“Day by day, as they spent much time together in the temple, they broke bread at home and ate their food with glad and generous hearts (2:46).”
And that unassuming, perhaps even mundane, account of what actually went on in the homes of this community, that was variously accused by compatriots in their pagan, Roman world of being atheistic, cannibalistic, politically dangerous, and anti-social, is always followed by a plausibility stretching statement of the hundreds and thousands more that were constantly being added to their number.
However plausible those numbers sound, we know that the movement grew very quickly, which was especially impressive given that at a given time you could be excommunicated from your family, lose a job, be locked up, or even executed for associating with this dangerous group. Some historians estimate that the numbers reached as much as 10 percent of the Roman Empire by the beginning of the 4th century—not bad for a movement built around a messiah revolutionary who led by far the least successful revolution in history.
My take home point here is that the book of acts describes a pull that this movement had on the ordinary people who came into contact with it. By that, I mean it grew rapidly because people were attracted, drawn, seduced by their vision of a peaceable kingdom where everyone used their time and resources to care for everyone else, no one was without, and all forms of violence were renounced. Their movement grew quickly because people wanted to see what all the gladness and generosity was about.
Too often, since that time, Christians have tried to push people into their movement. It’s not the carrot of a more joyful way of living but the stick of eternal condemnation that prodded people into church in the medieval Catholic world. And most present day protestants have basically shifted around some of the details about how you purchase your ticket to one eternal destination or the other but the overall trip itinerary has basically stayed the same.
This blog isn’t long enough to list everything that’s wrong with this, but one of the main issues is that Christians have basically said, “this isn’t something you’d want to be a part of unless you’re scared.” By using a stick (hell) rather than a carrot (a more joyful way of life) Christianity has basically conceded that there is nothing inherently interesting enough, attractive enough, good enough about our movement that you should want to be a part of it.
Now, growing up through the cracks of this official version of Christianity, like dandelions growing through the pavement, there has always been a small, quiet group who disagree with the stick wielding curmudgeons with whom everyone is familiar.
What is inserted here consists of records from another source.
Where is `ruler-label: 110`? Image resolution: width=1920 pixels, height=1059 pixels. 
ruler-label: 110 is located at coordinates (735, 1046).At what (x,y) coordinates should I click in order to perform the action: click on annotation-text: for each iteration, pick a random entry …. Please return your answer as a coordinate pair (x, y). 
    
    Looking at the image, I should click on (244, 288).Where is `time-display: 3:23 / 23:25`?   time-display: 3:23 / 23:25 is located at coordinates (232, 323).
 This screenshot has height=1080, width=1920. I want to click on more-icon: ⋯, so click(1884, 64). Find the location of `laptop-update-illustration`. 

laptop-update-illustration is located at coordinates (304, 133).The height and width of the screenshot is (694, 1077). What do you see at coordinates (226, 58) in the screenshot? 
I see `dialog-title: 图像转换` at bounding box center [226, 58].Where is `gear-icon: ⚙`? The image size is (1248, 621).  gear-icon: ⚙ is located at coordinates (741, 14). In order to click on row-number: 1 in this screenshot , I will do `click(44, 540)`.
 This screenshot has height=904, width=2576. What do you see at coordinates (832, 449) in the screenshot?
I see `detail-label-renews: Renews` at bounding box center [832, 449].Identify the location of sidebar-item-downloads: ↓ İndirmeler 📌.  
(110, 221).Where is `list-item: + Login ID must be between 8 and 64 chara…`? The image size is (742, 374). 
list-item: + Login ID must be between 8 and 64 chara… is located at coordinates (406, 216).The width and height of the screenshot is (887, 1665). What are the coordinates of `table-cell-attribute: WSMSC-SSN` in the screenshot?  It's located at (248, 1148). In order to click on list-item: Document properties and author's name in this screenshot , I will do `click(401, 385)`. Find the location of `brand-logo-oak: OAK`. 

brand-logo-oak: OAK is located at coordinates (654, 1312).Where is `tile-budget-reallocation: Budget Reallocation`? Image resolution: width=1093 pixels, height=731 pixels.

This small and much ignored group still clings to the much earlier version of the Christian movement, the more Jesus-like version called the Way.
Castle Church is founded around the idea that nobody needs to be pushed into being a part of this thing. We think that anytime people gather around the genuine character of Jesus, gladness and generosity ensue, which has a magnetic draw on anyone who is looking for a life of meaning and joy. When people first hear about the Castle Church vision, they often make well-meaning though someone trivializing jokes about “using beer to get people into church,” as if we’re plotting some bait and switch where we get your attention with an India Brown Ale before hitting you over the head with a Bible.
But the vision is about far more than that gimmicky reduction. It’s about creating a space of genuine gladness and generosity, which cannot exist where people are putting on a front or measuring each other up. We all crave that sort of authenticity in our relationships, but for one reason or another, it’s easier for most of us to let our hair down and be real around a good beer than around a grand marble altar in an imposing chancel. Maybe there’s a reason why, when Jesus gathered people around his table in order to inaugurate a movement of gladness and generosity, he more or less told everyone present, “have a drink.”